Соответственно молярное отношение макроциклического хелатирующего соединения к галогениду в реакционной смеси по меньшей мере 0,25:1, более подходяще молярное отношение макроциклического хелатирующего соединения к галогениду по меньшей мере 0,5:1, наиболее подходяще молярное отношение макроциклического хелатирующего соединения к галогениду по меньшей мере 0,75:1. Соответственно молярное отношение макроциклического хелатирующего соединения к галогениду по большей мере 10:1, более подходяще молярное отношение макроциклического хелатирующего соединения к галогениду по большей мере 5:1.

Соответственно галогенид присутствует в пределах от 0,0001 до 0,5 моль/моль алкиленоксида. Предпочтительно, галогенид присутствует в количестве в пределах от 0,001 до 0,1 моль/моль алкиленоксида.

Способ по данному изобретению может быть проведен в какой-либо реакционной системе, подходящей для способа карбоксилирования. В частности, реакционная система, содержащая по меньшей мере барботажную колонну, является подходящей.

Способ по данному изобретению может быть проведен в периодическом режиме. Однако, в особенности для крупномасштабных вариантов воплощения, предпочтительно проводить процесс непрерывно.

Подходящие температуры реакции для каталитического карбоксилирования алкиленоксидов по данному изобретению обычно находятся в пределах от 40 до 200°С, причем температуры в пределах от 50 до 120°С предпочтительны.

Давление реакции обычно выбирают в пределах от 100 до 5000 кПа, предпочтительно в пределах от 200 до 3000 кПа, наиболее предпочтительно в пределах от 500 до 2000 кПа.

Следующие примеры будут пояснять изобретение. Примеры 1-6 являются сравнительными, и примеры 7-22 являются примерами по изобретению.

ПРИМЕРЫ

Примеры проводили в автоклаве Medimex на 250 или 125 мл согласно следующим процедурам.

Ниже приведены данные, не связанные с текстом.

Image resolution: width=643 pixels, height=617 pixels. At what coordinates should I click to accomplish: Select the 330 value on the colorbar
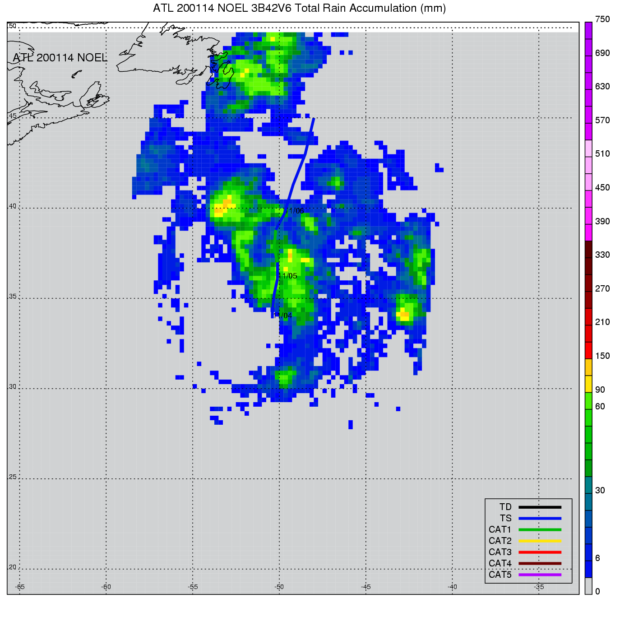pos(602,255)
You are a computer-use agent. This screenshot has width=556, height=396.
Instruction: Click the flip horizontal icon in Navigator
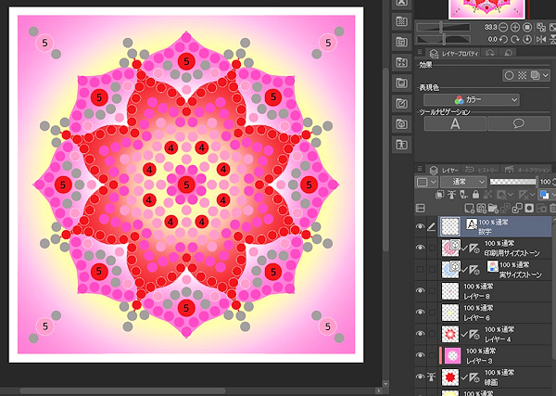(x=540, y=39)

Общие условия реакции: Примеры 1-5, 7-9 и 13-22

Реактор заполняют водой и катализатор галогенид щелочного металла и, для примеров 5, 7-9 и 13-22, простой краун-эфир или PEG добавляют в необходимом соотношении, чтобы обеспечить концентрацию ионов галогенида 0,12 моль/л. Реактор затем продувают СО2 и создают избыточное давление с атмосферой СО2 приблизительно 5 бар (500 кПа). Содержимое реактора затем нагревают до 80°С и в реакторе дополнительно создают избыточное давление до 20 бар (2000 кПа). Этиленоксид затем нагнетают в реактор со скоростью 6,3 г/мин, пока не будет достигнуто отношение вода/ЕО 1,8 моль/моль для примеров 1-5, 7-9, 13 и 15-22 или специфическое отношение вода/ЕО (см. таблицу 3) в случае примеров 10, 11, 12 и 14. Эти условия имеют результатом концентрацию галогенида 0,0118 моль/моль этиленоксида. Содержимое реактора поддерживают при указанных температуре и давлении (путем непрерывной подачи СО2) и образцы отбирают через регулярные интервалы времени и анализируют газожидкостной хроматографией (GLC).

Условия реакции: Примеры 6 и 10-12

Реактор заполняют пропиленкарбонатом (пример 6) или смесью пропиленкарбонат/вода в количествах, подробно указанных в таблице 3 (примеры 10-12), и катализатор галогенид щелочного металла и простой краун-эфир добавляют в необходимом соотношении, чтобы обеспечить концентрацию ионов галогенида 0,12 моль/л. Реактор затем продувают СО2 и создают избыточное давление с атмосферой СО2 приблизительно 5 бар (500 кПа). Содержимое реактора затем нагревают до 80°С и в реакторе дополнительно создают избыточное давление до 20 бар (2000 кПа). Этиленоксид затем нагнетают в реактор со скоростью 6,3 г/мин, пока не будет достигнута такая же концентрация как в Общих условиях реакции. Эти условия имеют результатом потребление 1,3 моль СО2 на моль этиленоксида и концентрацию галогенида 0,0118 моль/моль этиленоксида. Содержимое реактора поддерживают при указанных температуре и давлении (путем непрерывной подачи СО2) и образцы отбирают через регулярные интервалы времени и анализируют GLC.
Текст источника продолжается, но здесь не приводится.